Malachai had accidentally solved organized crime in District Nine.

This was not intentional.

It had simply become statistically inconvenient for criminals to operate there.

The reasons were, unfortunately, numerous.

Violent gangs disappeared quickly. Smugglers found their supply chains collapsing mysteriously overnight. Illegal weapon shipments vanished into Void-tech confiscation systems that absolutely did not exist officially. Civilians reported suspicious activity faster because response times in the district were somehow better than the actual city emergency lines.

Worst of all:

the neighborhood had started feeling safe.

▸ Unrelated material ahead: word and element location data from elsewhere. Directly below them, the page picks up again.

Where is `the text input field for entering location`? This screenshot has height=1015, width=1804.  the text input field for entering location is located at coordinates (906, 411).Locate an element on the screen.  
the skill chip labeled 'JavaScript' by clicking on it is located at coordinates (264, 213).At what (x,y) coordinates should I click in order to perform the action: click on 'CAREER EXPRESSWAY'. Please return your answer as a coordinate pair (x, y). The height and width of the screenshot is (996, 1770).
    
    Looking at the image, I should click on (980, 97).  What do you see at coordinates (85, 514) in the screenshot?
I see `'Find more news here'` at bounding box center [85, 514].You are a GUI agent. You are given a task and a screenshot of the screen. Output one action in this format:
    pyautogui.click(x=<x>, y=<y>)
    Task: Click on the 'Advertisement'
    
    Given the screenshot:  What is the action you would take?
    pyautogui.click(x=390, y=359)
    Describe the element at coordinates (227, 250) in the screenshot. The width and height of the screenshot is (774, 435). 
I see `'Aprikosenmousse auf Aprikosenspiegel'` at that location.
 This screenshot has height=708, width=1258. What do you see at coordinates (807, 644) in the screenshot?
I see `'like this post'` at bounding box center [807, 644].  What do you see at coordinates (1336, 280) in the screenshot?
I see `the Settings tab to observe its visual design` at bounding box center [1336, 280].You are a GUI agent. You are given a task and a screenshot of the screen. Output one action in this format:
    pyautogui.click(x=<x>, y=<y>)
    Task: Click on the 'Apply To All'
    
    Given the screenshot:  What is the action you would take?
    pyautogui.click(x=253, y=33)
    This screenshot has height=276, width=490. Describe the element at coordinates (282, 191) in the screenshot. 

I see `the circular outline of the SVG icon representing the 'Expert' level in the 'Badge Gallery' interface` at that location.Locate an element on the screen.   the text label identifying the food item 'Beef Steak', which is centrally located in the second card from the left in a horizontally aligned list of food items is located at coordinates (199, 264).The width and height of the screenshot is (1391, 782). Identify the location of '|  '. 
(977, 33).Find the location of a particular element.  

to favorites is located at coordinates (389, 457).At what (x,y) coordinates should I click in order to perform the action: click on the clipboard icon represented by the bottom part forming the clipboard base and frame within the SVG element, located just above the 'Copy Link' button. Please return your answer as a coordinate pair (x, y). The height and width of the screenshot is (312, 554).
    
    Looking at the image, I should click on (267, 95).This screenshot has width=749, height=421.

Which, politically speaking, was becoming a problem.

---

"This is deeply concerning," Captain Vale muttered.

She stood near a reconstruction sector watching civilians move freely through streets that had once required constant hero patrols. Storefronts remained open later. Street violence had dropped dramatically.

And several local businesses now displayed signs reading:

> PROTECTED UNDER DISTRICT STABILIZATION INITIATIVE

Which sounded significantly more threatening than comforting.

A nearby Guild officer lowered a datapad carefully.

"…Crime rates are down eighty percent."

Vale frowned.

"That number feels illegal somehow."

"No civilian casualties in three weeks," the officer added. "Property damage claims also dropped."

Vale stared at nearby construction workers laughing while unloading materials from one of Malachai's subsidiaries.

"That should not be happening."

The younger officer hesitated.

"…Do you want the official report or the honest one?"

Vale sighed quietly.

"The honest one."

"…People trust predictable danger more than chaotic safety failures."

That answer irritated her because it made sense.

Nearby, a small child waved enthusiastically toward one of Malachai's armored logistics drones.

The drone waved back.

Vale closed her eyes briefly.

"This timeline is exhausting."

---

Elsewhere, Malachai stood in the middle of what had somehow become a community dispute resolution meeting.

"I am telling you," an elderly shop owner snapped, "his pigeons are organized."

"They are emotionally expressive," another man argued defensively.

"They stole bread."

"They're independent thinkers."

Malachai listened silently while reviewing infrastructure reports on a floating screen beside him.

Around the room sat:

local tenants,

exhausted workers,

several henchmen,

one confused city official,

and Hex hanging upside down from a support beam eating chips.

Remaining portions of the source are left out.